The economic crisis that ended with the ouster of Ferdinand E. Marcos
in the 1980s and that which led to the resignation of Estrada were both
largely caused by the financial abuses that resulted in largescale
wastes of investment resources. After a brief overview of the two
crises, bad banking practices that led to the insolvency and high
non-performing loan ratios of troubled financial institutions are
described. They reveal the vulnerability of the financial system to
political pressure and personalized banking, and cases of abuse of
political power. The dismal national savings rate of the country is
likewise discussed.

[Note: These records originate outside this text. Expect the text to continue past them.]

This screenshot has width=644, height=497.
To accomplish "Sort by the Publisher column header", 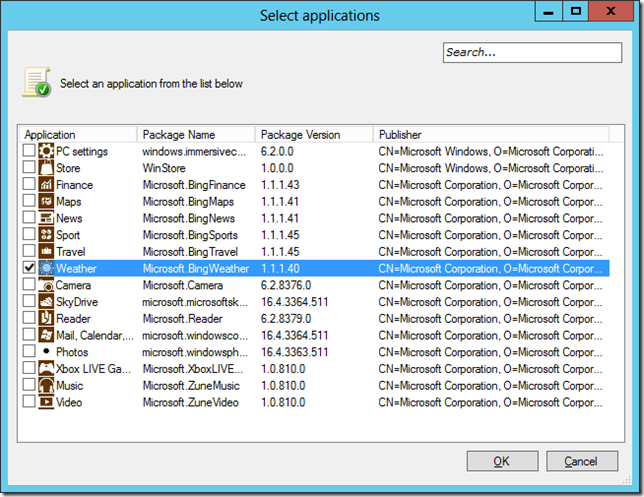I will tap(490, 134).
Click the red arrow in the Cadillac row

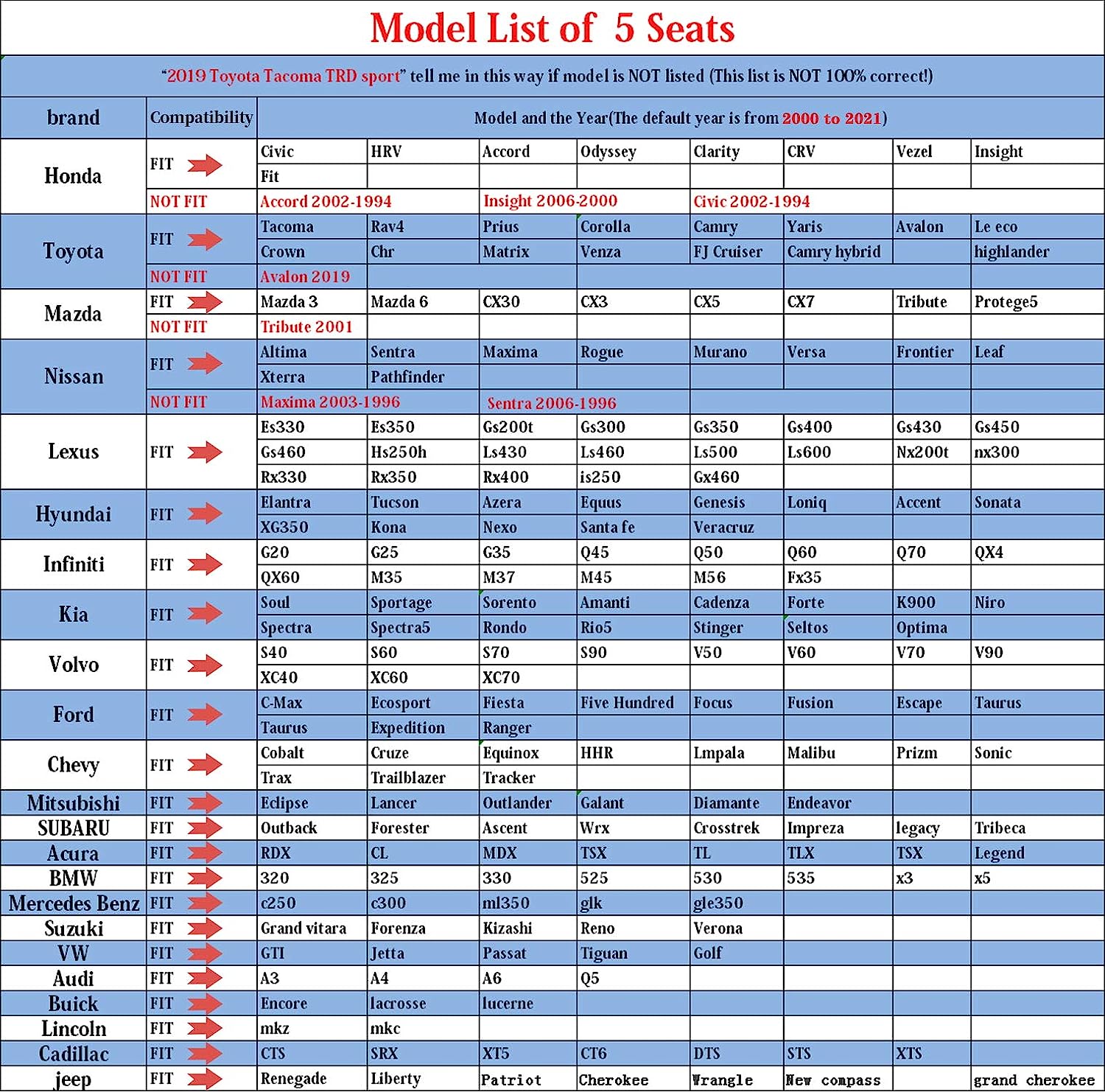[x=204, y=1053]
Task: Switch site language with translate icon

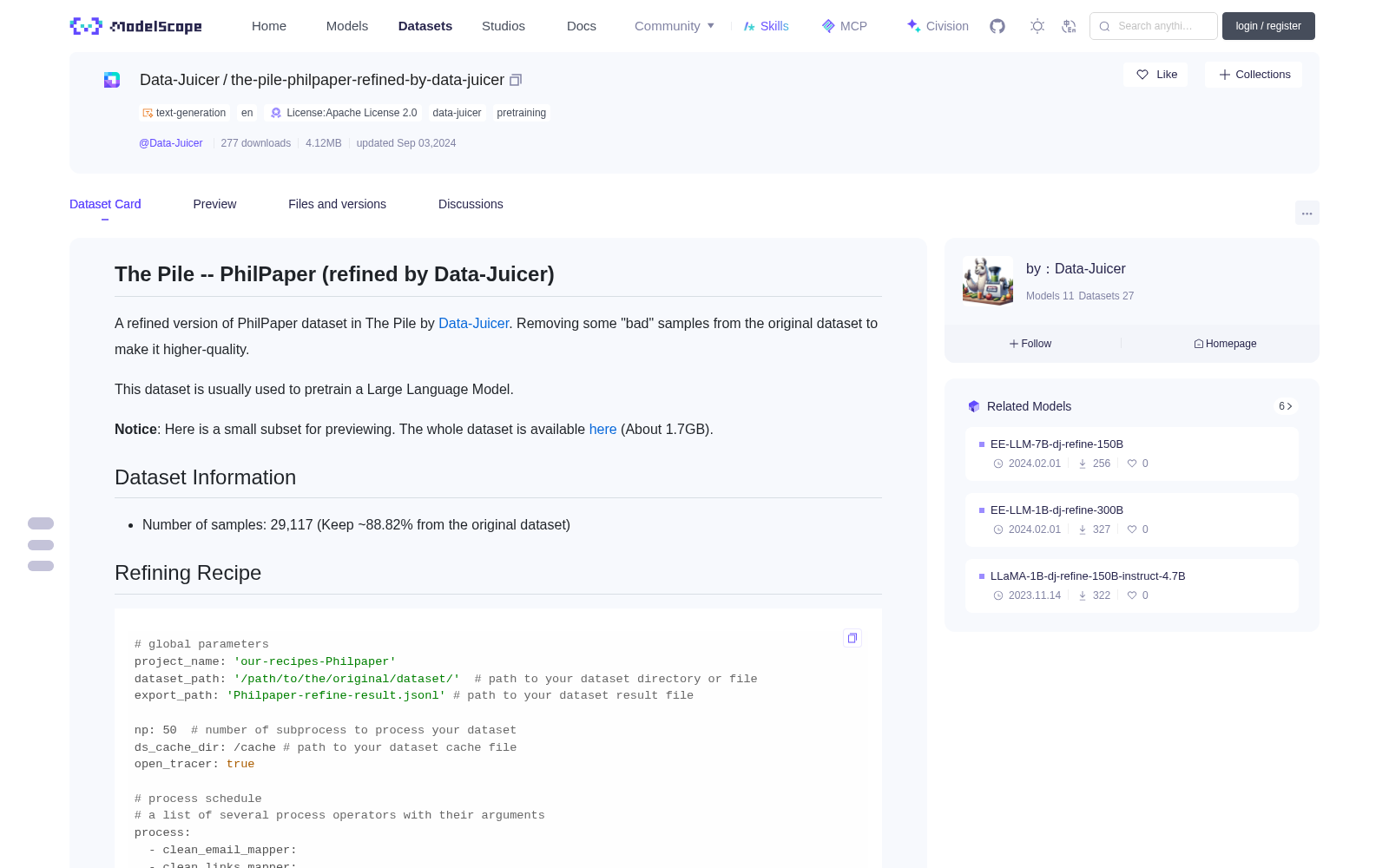Action: (x=1070, y=26)
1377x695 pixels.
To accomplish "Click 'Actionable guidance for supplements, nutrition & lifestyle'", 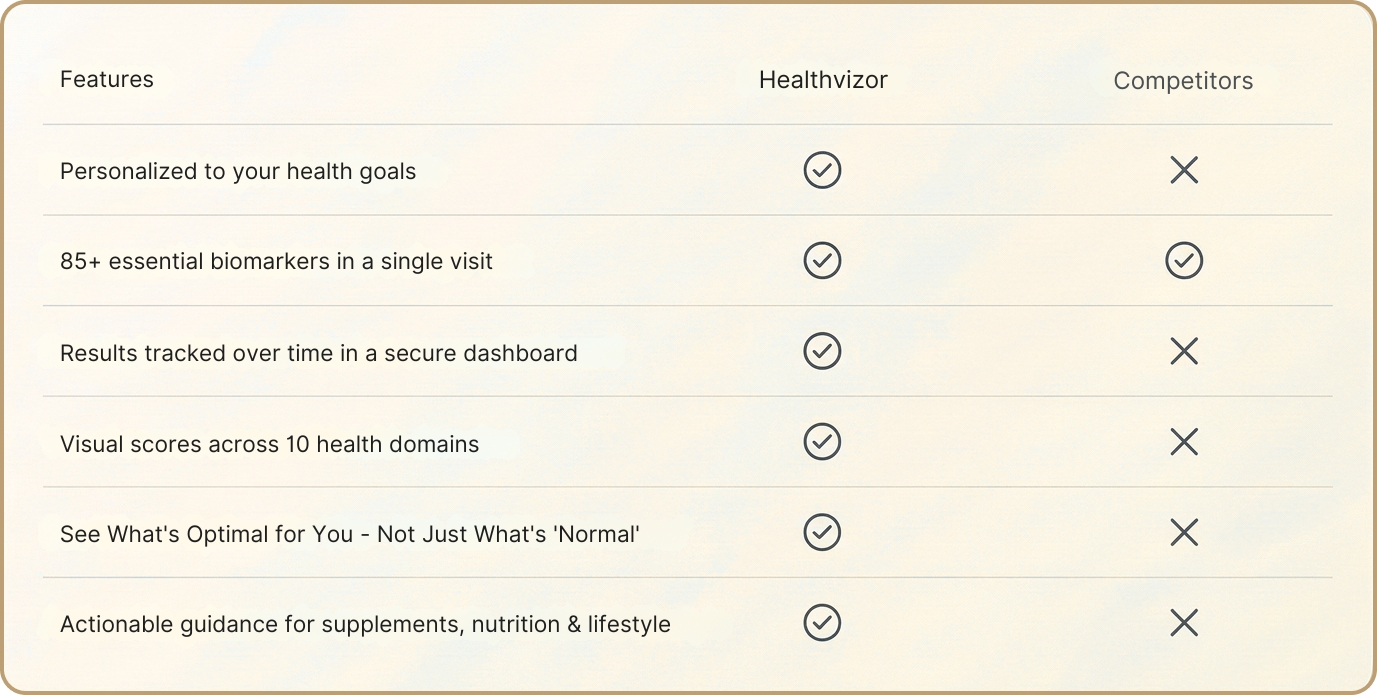I will [365, 625].

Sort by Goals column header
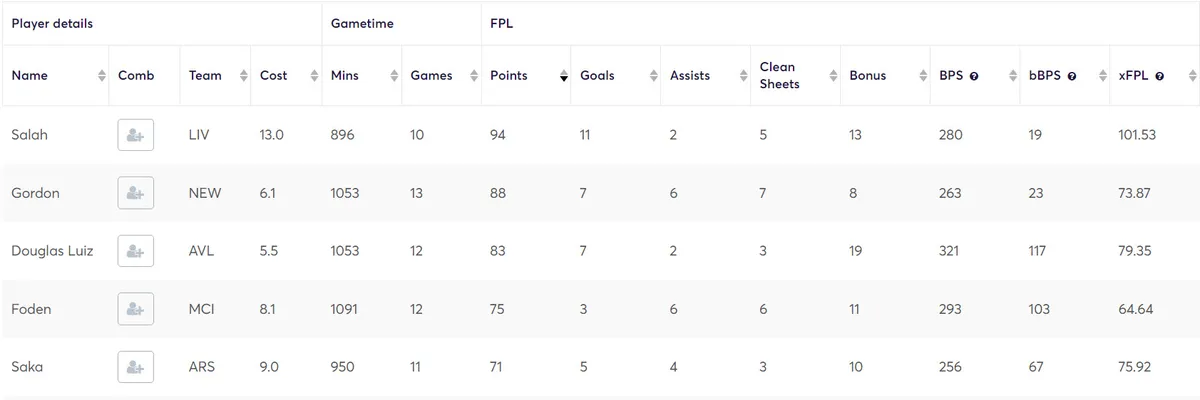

Policy directions are suggested to correct such
malpractices and proscribe their comeback.

The 1983-85 economic crisis had its main root in the grave misuse of
financial institutions by Marcos and his cronies. We see a repeat of
corruption of some financial institutions in recent years. In the 1970s
and 1980s, the GFIs, particularly the Development Bank of the
Philippines, the Philippine National Bank, the Philippine Veterans Bank
and the Government Service Insurance System, were used
to funnel funds to crony hands ostensibly for investment. The practice
was to front-end the loans, i.e., propose a project with little or no
collateral, pocket the loan proceeds and invest a small fraction for
show. The funds financed capital flight and other investments. Cronies
raided their own banks. At the time the Central Bank was heavily
involved in development financing allowing it to supply loanable
funds to banks and GFIs. The 1970s was also a time for large scale
foreign borrowing and the Central Bank used this source to add to the
funds that Marcos and his cronies could appropriate. The practice
created the terms behest loans and front-ending.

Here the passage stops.